▶ **What you need to do**
Lines after the one containing "You are a computer-use agent. The height" are to be omitted; print exactly each line from the start of the records up to and including it.

Segment Start: Records supplied

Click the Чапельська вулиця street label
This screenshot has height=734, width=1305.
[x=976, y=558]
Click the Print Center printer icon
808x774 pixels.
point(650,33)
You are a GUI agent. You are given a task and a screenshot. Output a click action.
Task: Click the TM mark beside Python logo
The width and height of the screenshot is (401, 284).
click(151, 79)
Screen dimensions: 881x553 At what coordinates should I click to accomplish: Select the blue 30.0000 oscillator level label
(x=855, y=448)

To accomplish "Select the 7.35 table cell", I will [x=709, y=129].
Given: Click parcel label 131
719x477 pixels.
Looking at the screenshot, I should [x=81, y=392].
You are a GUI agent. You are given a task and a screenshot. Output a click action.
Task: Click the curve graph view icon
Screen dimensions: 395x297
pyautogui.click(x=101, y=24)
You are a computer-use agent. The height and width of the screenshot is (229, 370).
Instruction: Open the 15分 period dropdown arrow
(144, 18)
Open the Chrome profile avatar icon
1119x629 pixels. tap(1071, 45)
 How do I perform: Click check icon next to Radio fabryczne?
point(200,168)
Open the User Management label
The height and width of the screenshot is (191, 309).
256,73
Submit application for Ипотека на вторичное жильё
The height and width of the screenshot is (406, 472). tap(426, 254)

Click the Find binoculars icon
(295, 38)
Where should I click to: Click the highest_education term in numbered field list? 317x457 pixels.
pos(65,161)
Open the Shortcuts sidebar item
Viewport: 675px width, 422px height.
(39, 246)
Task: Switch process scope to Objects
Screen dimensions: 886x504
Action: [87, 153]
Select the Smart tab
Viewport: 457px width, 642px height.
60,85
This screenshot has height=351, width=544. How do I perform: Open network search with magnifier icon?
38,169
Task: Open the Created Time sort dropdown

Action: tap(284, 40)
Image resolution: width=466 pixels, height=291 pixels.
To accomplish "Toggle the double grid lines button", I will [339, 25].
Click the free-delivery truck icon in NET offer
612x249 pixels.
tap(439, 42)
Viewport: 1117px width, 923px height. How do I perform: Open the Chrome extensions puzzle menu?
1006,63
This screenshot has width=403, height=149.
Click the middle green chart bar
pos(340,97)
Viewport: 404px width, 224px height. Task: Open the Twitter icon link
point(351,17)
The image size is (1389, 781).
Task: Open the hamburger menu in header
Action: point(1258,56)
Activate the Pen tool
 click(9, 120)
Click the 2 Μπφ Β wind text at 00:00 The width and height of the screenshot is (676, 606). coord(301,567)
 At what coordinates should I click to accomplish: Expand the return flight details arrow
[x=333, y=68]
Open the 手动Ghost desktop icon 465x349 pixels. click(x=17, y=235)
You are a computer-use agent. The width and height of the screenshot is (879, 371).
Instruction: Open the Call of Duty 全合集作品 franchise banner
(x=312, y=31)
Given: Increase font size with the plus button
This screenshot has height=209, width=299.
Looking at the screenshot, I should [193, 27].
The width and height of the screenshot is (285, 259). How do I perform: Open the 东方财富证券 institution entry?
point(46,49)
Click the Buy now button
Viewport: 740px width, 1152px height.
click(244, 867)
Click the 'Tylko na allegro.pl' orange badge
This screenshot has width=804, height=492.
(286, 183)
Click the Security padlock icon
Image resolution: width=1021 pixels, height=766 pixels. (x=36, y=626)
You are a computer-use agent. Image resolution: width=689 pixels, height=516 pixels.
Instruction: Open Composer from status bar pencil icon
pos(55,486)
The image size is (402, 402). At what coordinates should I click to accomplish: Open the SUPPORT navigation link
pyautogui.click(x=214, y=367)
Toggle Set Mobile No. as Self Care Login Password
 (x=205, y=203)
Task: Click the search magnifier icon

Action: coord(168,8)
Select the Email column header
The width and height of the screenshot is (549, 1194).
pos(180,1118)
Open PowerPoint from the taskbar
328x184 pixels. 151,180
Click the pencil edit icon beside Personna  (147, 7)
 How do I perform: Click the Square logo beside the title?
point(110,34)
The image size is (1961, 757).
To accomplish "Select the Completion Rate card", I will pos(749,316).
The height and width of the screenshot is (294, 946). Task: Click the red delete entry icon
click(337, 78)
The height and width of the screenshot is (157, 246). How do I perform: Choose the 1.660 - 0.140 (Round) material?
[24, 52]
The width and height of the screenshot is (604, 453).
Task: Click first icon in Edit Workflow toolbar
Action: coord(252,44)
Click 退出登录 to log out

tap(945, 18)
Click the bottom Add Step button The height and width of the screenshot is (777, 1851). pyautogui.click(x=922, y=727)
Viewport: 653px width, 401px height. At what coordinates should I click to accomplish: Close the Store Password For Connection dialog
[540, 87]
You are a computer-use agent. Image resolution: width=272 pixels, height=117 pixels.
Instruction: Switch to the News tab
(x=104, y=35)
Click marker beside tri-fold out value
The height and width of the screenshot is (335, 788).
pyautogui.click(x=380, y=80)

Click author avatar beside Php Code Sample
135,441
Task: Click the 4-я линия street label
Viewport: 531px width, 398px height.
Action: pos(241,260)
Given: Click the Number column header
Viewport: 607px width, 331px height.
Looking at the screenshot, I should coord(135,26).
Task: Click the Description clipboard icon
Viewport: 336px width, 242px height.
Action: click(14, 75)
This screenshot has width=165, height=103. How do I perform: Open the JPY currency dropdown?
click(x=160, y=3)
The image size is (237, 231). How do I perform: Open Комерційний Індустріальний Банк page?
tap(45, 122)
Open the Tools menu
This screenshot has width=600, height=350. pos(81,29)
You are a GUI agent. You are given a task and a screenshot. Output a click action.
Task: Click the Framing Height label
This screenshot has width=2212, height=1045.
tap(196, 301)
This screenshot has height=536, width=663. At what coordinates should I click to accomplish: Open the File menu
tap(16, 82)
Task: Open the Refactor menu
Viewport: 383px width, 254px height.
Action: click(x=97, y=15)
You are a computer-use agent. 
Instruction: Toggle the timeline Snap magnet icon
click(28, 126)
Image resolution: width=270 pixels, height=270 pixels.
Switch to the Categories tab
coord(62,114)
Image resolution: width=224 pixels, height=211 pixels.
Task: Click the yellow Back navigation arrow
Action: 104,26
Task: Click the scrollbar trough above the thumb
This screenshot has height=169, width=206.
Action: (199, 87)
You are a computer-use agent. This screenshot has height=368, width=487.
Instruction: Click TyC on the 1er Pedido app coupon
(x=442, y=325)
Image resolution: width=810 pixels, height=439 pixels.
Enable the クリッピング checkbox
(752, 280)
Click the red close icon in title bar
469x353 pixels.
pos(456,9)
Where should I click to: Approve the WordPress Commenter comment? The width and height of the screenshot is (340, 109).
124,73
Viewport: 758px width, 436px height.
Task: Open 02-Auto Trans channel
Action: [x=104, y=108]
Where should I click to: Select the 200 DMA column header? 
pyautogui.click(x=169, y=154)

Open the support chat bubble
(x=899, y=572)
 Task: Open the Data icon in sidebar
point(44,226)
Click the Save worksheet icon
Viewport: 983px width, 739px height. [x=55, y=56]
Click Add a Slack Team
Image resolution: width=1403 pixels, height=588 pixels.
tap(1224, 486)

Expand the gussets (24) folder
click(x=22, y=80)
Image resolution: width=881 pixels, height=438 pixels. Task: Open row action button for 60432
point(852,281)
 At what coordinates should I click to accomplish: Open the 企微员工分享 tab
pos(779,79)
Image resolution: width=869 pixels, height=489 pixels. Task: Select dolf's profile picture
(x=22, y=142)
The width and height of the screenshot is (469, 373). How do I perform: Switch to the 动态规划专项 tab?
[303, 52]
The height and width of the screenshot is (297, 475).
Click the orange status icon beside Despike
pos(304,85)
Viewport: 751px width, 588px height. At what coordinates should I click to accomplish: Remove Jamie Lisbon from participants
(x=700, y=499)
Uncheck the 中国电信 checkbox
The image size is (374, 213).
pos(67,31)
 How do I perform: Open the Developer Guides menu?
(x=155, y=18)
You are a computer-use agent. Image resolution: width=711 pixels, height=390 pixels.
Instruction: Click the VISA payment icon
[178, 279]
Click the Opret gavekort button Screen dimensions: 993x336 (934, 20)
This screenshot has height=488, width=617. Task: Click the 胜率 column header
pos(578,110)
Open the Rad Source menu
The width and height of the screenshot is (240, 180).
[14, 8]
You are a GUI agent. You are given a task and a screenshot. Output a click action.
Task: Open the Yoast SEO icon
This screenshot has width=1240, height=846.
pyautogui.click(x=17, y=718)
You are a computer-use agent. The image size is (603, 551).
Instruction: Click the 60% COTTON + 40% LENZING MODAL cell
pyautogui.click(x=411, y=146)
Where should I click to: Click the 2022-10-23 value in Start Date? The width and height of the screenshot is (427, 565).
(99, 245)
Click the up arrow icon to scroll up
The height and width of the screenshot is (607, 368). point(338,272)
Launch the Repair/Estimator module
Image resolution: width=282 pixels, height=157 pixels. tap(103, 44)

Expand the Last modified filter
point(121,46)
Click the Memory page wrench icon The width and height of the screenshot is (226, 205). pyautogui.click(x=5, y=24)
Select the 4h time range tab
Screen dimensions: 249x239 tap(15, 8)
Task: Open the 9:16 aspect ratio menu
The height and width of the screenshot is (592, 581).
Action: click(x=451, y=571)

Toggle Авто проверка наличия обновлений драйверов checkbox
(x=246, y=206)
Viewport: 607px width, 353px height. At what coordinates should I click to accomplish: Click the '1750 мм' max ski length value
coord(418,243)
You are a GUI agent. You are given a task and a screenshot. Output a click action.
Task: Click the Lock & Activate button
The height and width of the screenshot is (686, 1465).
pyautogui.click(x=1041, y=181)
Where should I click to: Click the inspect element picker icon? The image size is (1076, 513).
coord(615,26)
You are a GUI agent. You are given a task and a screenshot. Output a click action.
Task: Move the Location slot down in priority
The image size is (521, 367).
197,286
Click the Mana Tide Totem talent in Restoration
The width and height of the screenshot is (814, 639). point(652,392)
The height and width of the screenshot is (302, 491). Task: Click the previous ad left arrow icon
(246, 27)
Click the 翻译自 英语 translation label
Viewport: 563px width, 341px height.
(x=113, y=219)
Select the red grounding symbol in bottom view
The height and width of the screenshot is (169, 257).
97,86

Segment End: Records supplied

▶ **Response for this exercise**
Click the Чапельська вулиця street label
This screenshot has height=734, width=1305.
[x=976, y=558]
Click the Print Center printer icon
808x774 pixels.
point(650,33)
You are a GUI agent. You are given a task and a screenshot. Output a click action.
Task: Click the TM mark beside Python logo
The width and height of the screenshot is (401, 284).
click(151, 79)
Screen dimensions: 881x553 At what coordinates should I click to accomplish: Select the blue 30.0000 oscillator level label
(x=855, y=448)

To accomplish "Select the 7.35 table cell", I will [x=709, y=129].
Given: Click parcel label 131
719x477 pixels.
Looking at the screenshot, I should [x=81, y=392].
You are a GUI agent. You are given a task and a screenshot. Output a click action.
Task: Click the curve graph view icon
Screen dimensions: 395x297
pyautogui.click(x=101, y=24)
You are a computer-use agent. The height and width of the screenshot is (229, 370).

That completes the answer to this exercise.